書名： Hands-On Data Science with SQL Server 2017
作者名： Marek Chmel Vladimír Mu?n?
本章字數： 1157字
更新時間： 2021-06-10 19:14:02

Installing and configuring

PolyBase can be installed as a part of SQL Server installation. You can choose whether PolyBase will be configured as a scale-out group. If you would like to use a scale-out group for maximum performance and throughput, you need to make sure that the following is correct:

All nodes are in the same domain
All nodes use the same account and password for the PolyBase service
All nodes can communicate over the network
All nodes are running the same SQL Server version

To install PolyBase, you will need a Java Runtime Environment available on your SQL Server, which is not part of the installation media, You'll be provided with a link to download the installation files for JRE.

You can confirm that PolyBase is installed on your server with the following:

SELECT SERVERPROPERTY ('IsPolybaseInstalled') AS IsPolybaseInstalled;

Also, when Polybase is installed, you'll see three used databases available on your SQL Server:

DWConfiguration
DWDiagnostics
DWQueue

Once you have installed PolyBase, you actually need to enable the PolyBase feature in SQL Server by running a stored procedure, sp_configure, with proper parameters:

sp_configure @configname = 'hadoop connectivity', @configvalue = 1; 
GO 
RECONFIGURE 
GO

The config value, as the parameter to this procedure, is used to determine the proper available data source.

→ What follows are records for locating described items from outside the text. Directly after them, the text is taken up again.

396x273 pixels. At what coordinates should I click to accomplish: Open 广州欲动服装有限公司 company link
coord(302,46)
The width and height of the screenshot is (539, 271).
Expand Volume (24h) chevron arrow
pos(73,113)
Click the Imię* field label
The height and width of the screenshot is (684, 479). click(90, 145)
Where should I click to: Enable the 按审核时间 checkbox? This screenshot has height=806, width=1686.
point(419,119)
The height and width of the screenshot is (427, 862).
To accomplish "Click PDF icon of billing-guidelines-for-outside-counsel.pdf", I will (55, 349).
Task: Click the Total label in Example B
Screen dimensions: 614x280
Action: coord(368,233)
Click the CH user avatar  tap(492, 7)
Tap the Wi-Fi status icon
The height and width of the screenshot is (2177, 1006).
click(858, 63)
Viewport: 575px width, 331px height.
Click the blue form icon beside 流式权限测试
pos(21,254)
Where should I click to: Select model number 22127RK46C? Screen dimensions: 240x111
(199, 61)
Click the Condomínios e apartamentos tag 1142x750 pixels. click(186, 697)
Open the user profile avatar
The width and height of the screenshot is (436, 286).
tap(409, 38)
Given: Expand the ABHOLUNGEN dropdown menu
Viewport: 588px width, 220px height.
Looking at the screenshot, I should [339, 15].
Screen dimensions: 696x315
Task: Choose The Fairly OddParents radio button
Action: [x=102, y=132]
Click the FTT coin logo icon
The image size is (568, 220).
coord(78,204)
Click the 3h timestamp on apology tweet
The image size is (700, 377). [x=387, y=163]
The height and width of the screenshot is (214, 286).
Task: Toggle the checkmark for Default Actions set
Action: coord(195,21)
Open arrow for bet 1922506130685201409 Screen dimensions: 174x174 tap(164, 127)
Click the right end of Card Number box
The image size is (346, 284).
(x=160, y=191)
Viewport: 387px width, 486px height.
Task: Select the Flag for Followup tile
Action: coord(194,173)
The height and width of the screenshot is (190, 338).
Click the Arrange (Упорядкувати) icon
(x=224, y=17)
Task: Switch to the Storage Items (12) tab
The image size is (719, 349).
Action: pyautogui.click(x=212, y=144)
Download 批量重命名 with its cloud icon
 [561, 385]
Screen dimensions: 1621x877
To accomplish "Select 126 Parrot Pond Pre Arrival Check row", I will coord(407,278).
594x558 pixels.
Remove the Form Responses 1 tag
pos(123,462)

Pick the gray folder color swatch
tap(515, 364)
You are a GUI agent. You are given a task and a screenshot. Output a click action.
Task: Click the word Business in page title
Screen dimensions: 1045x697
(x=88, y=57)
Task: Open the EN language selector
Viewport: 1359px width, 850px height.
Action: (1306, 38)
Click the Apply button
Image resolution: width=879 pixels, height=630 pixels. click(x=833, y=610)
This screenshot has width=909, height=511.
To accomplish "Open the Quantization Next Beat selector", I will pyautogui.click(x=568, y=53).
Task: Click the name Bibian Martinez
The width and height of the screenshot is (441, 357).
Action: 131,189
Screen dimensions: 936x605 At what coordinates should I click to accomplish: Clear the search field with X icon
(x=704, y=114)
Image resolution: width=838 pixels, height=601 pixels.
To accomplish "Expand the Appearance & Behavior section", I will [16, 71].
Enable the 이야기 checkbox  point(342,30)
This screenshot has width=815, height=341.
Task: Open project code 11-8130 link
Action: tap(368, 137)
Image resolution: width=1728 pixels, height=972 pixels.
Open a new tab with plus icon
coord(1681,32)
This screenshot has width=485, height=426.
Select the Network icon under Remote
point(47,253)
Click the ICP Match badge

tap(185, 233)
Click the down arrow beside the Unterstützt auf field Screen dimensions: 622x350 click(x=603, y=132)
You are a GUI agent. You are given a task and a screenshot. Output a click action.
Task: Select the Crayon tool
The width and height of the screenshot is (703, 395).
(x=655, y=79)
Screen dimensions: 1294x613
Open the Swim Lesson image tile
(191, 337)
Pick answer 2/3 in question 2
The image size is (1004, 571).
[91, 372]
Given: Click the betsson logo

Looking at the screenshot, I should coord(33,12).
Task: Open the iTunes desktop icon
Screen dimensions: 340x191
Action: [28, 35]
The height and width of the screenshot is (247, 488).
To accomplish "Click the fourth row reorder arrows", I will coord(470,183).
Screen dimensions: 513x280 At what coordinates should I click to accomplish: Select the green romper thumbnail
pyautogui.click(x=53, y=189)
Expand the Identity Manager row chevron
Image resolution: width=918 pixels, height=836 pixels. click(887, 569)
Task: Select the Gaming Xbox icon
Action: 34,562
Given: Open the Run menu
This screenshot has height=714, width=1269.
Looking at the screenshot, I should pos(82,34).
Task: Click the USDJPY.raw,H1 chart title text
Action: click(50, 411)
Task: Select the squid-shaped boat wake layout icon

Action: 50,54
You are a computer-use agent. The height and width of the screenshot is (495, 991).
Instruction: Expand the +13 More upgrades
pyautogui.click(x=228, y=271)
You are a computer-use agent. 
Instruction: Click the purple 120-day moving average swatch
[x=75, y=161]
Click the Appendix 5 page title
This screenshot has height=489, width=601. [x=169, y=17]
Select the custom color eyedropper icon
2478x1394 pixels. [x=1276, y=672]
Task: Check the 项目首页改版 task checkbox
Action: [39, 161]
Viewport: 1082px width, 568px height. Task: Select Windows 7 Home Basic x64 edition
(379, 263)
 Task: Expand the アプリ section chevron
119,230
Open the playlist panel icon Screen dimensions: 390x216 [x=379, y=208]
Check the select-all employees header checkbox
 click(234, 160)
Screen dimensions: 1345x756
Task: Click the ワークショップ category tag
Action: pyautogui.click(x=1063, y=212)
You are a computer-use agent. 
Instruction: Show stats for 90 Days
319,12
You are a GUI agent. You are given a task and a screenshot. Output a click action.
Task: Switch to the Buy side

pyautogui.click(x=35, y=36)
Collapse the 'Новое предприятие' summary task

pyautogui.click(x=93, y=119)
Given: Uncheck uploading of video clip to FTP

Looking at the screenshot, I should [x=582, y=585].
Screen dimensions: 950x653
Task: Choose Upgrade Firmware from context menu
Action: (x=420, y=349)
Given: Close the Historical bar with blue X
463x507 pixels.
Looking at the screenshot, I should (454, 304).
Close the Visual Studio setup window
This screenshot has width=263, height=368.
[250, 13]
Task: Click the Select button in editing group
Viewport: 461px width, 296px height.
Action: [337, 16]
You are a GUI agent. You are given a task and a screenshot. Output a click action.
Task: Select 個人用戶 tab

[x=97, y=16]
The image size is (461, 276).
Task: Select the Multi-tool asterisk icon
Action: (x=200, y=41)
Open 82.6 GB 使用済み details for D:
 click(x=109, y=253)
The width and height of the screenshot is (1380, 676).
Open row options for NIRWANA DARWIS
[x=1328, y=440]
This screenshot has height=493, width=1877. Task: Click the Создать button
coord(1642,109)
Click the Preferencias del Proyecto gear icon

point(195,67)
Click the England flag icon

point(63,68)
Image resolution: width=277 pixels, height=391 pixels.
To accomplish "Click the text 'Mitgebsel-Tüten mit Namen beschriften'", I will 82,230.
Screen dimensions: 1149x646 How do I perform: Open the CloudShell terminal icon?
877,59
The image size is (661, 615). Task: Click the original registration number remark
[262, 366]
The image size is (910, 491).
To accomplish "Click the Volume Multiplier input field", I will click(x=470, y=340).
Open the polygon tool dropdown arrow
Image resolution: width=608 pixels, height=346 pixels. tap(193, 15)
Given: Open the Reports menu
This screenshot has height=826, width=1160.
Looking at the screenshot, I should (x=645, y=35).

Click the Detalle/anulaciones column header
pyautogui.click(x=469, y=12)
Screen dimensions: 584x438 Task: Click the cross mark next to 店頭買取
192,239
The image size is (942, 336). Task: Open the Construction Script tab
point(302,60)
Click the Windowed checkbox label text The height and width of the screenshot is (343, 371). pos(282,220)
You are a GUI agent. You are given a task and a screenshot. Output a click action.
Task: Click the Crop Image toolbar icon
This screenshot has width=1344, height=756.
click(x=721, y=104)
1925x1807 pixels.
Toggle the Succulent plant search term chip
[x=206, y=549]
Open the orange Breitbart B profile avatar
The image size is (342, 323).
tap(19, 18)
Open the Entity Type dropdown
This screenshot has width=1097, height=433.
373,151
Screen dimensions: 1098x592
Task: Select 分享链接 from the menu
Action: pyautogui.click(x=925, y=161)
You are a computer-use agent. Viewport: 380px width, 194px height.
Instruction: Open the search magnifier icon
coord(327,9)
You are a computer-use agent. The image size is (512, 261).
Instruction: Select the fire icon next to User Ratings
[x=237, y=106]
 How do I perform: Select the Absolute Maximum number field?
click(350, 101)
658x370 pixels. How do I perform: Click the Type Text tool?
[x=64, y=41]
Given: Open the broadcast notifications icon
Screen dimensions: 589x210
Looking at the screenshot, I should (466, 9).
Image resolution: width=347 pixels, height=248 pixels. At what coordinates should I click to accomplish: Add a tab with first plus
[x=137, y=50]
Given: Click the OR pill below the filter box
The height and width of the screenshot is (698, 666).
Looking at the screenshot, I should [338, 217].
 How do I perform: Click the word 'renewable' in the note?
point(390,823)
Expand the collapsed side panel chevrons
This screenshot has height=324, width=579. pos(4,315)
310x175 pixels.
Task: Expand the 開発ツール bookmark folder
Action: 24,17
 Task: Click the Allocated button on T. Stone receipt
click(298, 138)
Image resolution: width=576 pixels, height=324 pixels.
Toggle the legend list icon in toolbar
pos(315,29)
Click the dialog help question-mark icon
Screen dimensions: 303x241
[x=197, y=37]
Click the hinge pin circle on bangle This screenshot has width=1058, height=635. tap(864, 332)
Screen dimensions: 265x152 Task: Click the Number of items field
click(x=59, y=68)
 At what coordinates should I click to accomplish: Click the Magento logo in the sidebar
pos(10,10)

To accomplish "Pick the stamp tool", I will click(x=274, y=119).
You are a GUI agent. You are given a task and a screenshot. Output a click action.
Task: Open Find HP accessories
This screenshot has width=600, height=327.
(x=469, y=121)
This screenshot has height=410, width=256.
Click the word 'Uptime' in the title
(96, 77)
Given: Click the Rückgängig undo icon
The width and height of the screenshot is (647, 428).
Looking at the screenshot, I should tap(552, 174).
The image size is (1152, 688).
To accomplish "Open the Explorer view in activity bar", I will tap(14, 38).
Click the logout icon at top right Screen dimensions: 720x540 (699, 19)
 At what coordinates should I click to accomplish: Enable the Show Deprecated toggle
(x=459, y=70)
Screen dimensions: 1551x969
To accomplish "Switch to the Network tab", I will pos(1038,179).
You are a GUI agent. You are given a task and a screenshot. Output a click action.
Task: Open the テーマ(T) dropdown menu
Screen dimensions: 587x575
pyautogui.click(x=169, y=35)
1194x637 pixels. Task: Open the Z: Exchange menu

As of now, there are eight possible values, ranging from 0 to 7. All available config values used for various data sources are as follows:

Option 0: Disable Hadoop connectivity
Option 1: Hortonworks HDP 1.3 on Windows Server
Option 2: Azure blob storage (WASB[S])
Option 3: Hortonworks HDP 1.3 on Linux
Option 4: Cloudera CDH 4.3 on Linux
Option 5: Hortonworks HDP 2.0 on Windows Server
Option 6: Azure blob storage (WASB[S])
Option 7: Hortonworks HDP 2.0 on Linux
Option 8: Cloudera 5.1, 5.2, 5.3, 5.4, 5.5, 5.9, 5.10, 5.11, 5.12, and 5.13 on Linux
Option 9: Hortonworks 2.1, 2.2, 2.3, 2.4, 2.5, and 2.6 on Linux
Option 10: Hortonworks 2.1, 2.2, and 2.3 on Windows Server
Option 11: Azure blob storage (WASB[S])

Unlike many other configuration parameters, which you can change with the sp_configure procedure, after configuring Hadoop connectivity, you have to explicitly restart the SQL Server service; otherwise, the setting won't take effect. To update this configuration value, you have to be a member of sysadmin server fixed role or have the ALTER SERVER permission assigned to your login.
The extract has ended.